TEXT FOR ANALYSIS:
+ + + +

Flocking matter
The term active matter refers to many-body systems in which the microscopic constituents are in some sense active or alive. This usually means that they have some mean of self-propultion and interact with each other in complicated non-reciprocal ways. Some examples of active matter are flocks of birds, herds of animals, schools of fish, swarms of instects, but also bacteria colonies, cell tissues, and even interacting robots.

Active matter systems are very interesting to study because of their unusual features. Indeed, activity means that these systems are intrinsecally out-of-equilibrium, and therefore present characteristics which are very different to that of their passive counterparts. To name a few, active matter can develop unusual orders such as flocking, swarming, nematic, etc... while also presenting unusual density fluctuations.
In particular, I recently developed a strong interest in the flocking phase of dry active systems. This is characterized by the fact that, despite the lack of a designed leader, the various birds all start flying coherently pointing in the same direction. From a microscopic perspective, this is often modeled using the Vicsek model, which containts a list of rules that the microscopic agents follow to develop an emergent flocking behaviour.
However, flocking can also be described in terms of an effective hydrodynamic theory, valid at very long time and length scales. This has been put forward for the first time by Toner and Tu in 1998, who wrote an hydrodynamic theory for a velocity field \(\vec{v}\) and a number denisty \(n\). This theory presents a mechanism to spontaneously break rotations such that coherent motion arise even in two dimensions, showing that active matter systems can avoid the Merming-Wagner-Coleman theorem thanks to their out-of-equilibrium character, and furthermore is not Galilean-invariant (because the flock moves with respect to a medium). Despite its huge success in describing the flocking phase, the Toner and Tu model contains several phenomenological terms and there are still several open questions.

+ + + +

DATA BLOCK:
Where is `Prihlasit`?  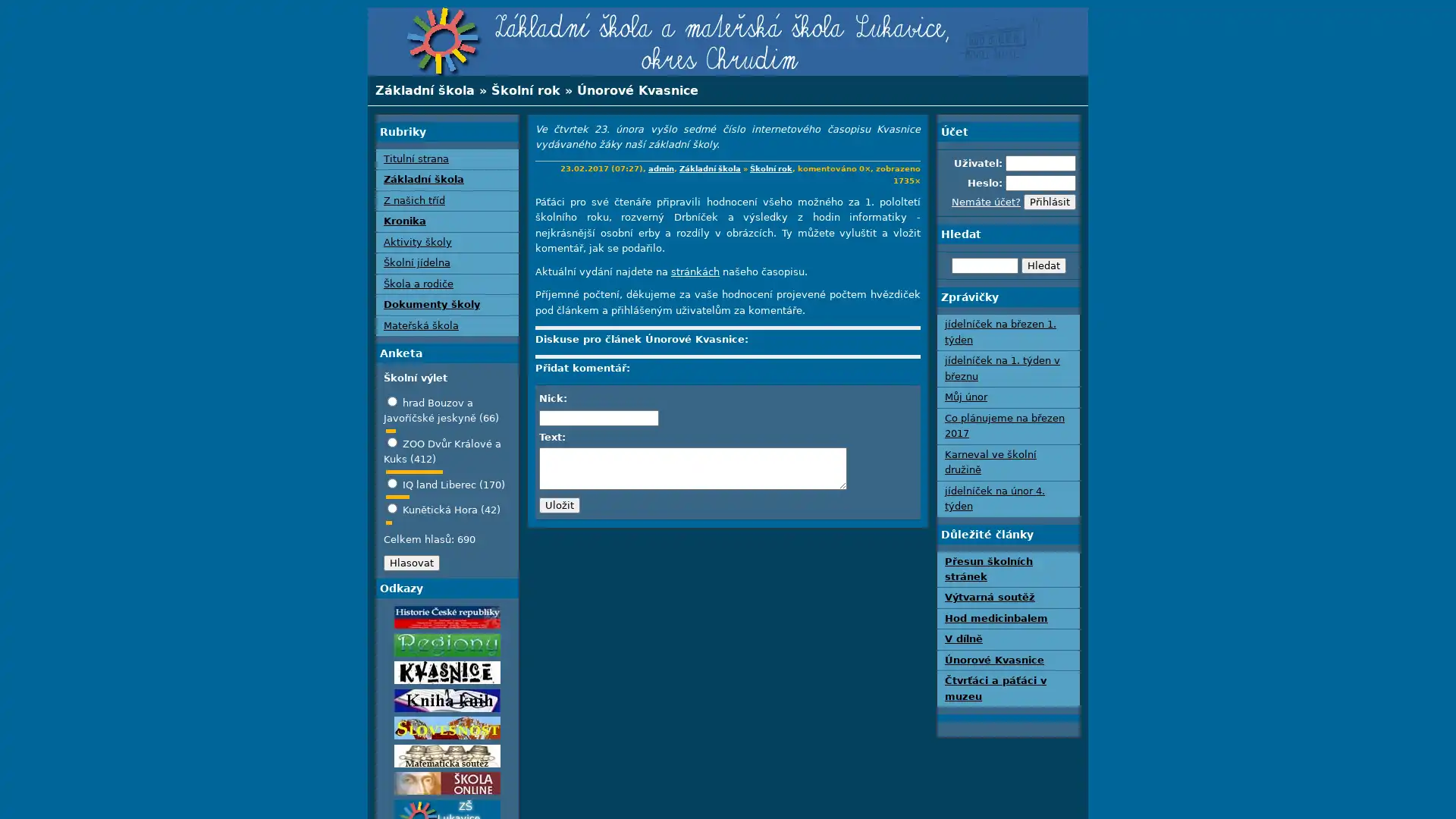 Prihlasit is located at coordinates (1049, 201).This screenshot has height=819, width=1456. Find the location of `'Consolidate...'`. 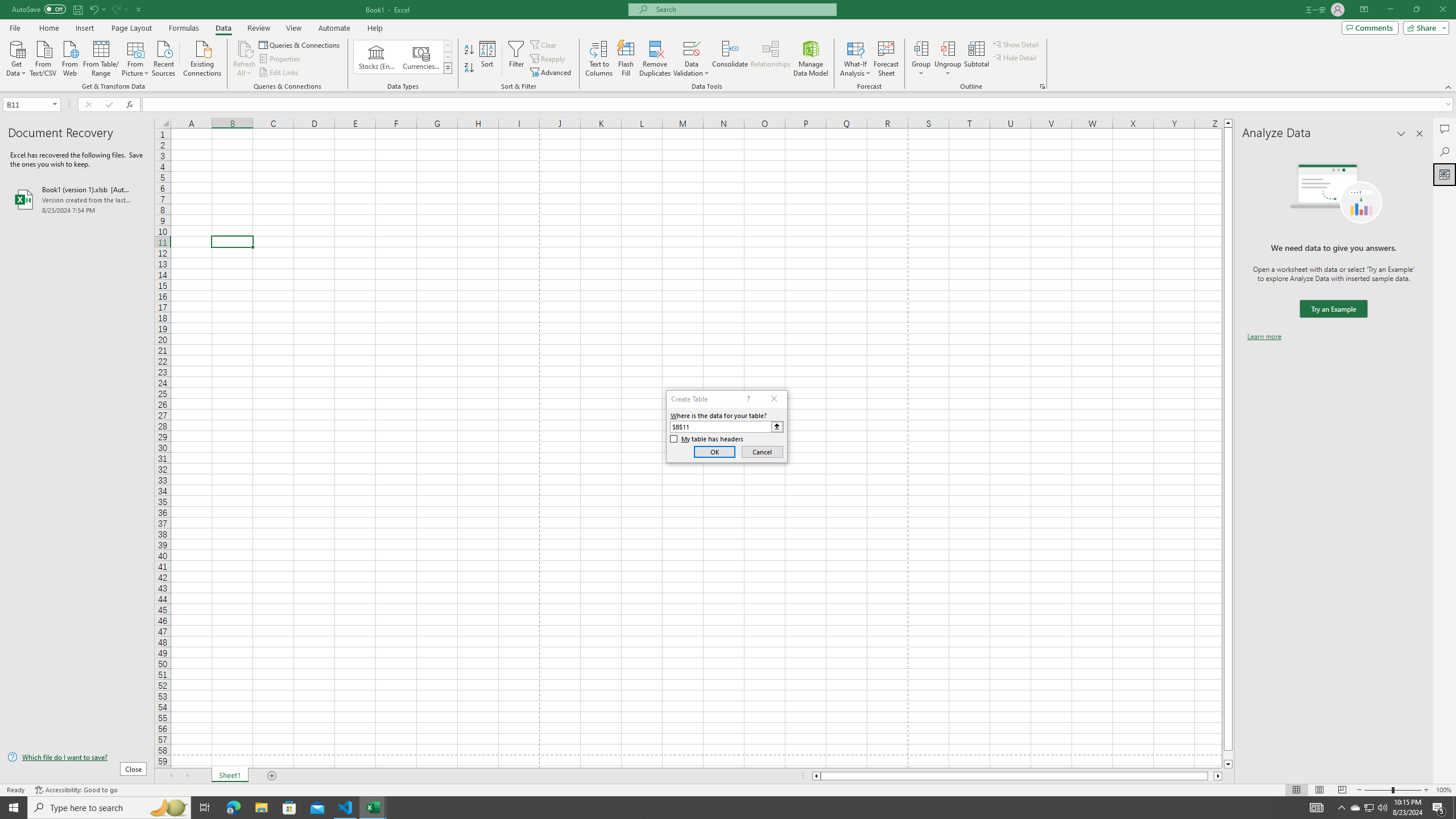

'Consolidate...' is located at coordinates (730, 59).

+ + + +

DIRECTIONS FOR THIS TASK:
List every system that the text on flocking matter names as an instance of active matter.

SOLVED PROBLEM:
- flocks of birds
- herds of animals
- schools of fish
- swarms of instects
- bacteria colonies
- cell tissues
- interacting robots